What is Mody?
Maturity Onset Diabetes of the Young (MODY) is an inherited form of diabetes and has a stronger genetic risk factor than other types of diabetes. It is not linked to obesity like type 2 diabetes, although some symptoms are shared. Generally, patients tend to be young and not necessarily overweight.
MODY affects approximately 1% or 2% of people who have diabetes, so it is very rare. In fact, doctors may not be completely aware of it yet, especially since an estimated 90% of people with MODY are mistakenly diagnosed with type 1 or 2 diabetes. It develops before the patient reaches the age of 25 and passes from one family generation to the next. It is directly caused by a change in a single gene. As a result, all children of an affected parent have a 50% chance of inheriting this gene and consequently developing MODY themselves.
By knowing and understanding MODY, people who are affected can be treated in the most appropriate way possible. Furthermore, the best advice possible can be provided about how MODY will progress and what complications can be expected. Families can also be advised about the risks of inheriting the condition.
Types of MODY
There are five known types of MODY:
HNF1-Alpha – This is the most common form of MODY, responsible for 70% of all cases. The amount of insulin produced by the pancreas decreases as a patient ages, as MODY develops during adolescence or early twenties. Generally, this type of MODY doesn’t require insulin. Treatment usually consists of small doses of sulphonylureas.
Glucokinase – This type of MODY isn’t as common as the other forms. It occurs when the gene that helps the body to recognise blood glucose levels malfunctions. Glucokinase is hard to identify and symptoms develop slowly.
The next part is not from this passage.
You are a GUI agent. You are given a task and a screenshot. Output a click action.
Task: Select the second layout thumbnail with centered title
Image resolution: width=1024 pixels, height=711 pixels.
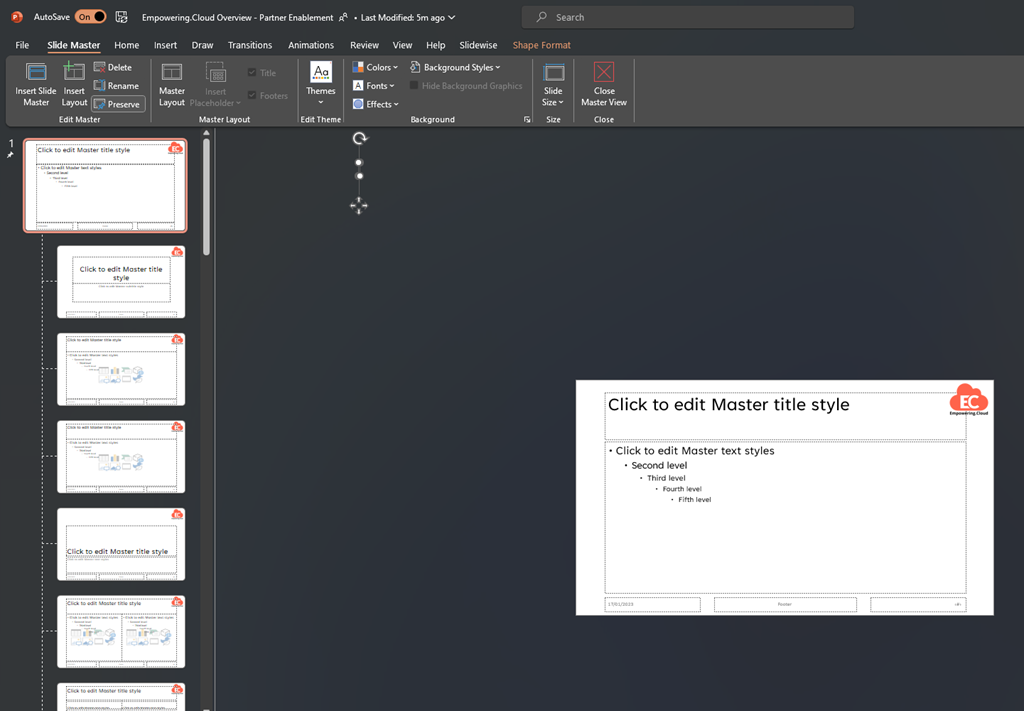tap(121, 281)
Normally it is identified through routine testing, which is important to do so during pregnancy.
People who have inherited this gene are likely to have had birth weight of around 9Ib or more (approx. 4kg). They may have had low blood glucose at or soon after birth, which might have required treatment.
Generally, this type of MODY is treated with a sulphonylureas tablet but may progress to insulin later on.
HNF4-Alpha – A less common form of MODY that is usually diagnosed at a later stage.
HNF1-Beta – People with this type of MODY can face various health problems. Renal cysts or growths in the kidneys can occur, along with uterine problems and gout. The renal cysts can usually be detected before birth. Furthermore, diabetes tends to develop later, and insulin treatment will be necessary, along with a healthy diet and plenty of physical exercise.
PDX1 and IPF1 – Both are the same type of MODY and incredibly rare. To date, there is only one family in the UK that have been affected.
Testing for MODY ensures that you will receive the right treatment and advice for your particular type of diabetes. It will also make you aware of the 50% risk that any future children could have of inheriting the condition. Genetic testing will also will also be offered to your family as well.
You will be tested for MODY by having your blood checked for pancreatic antibodies, as well as another blood or urine test for C-peptide. You will also have your blood taken for genetic testing. Both tests will be completed by your GP surgery or hospital, but the genetic testing will also be sent to a specialist centre for it to be assessed alongside details of your diagnosis and treatment.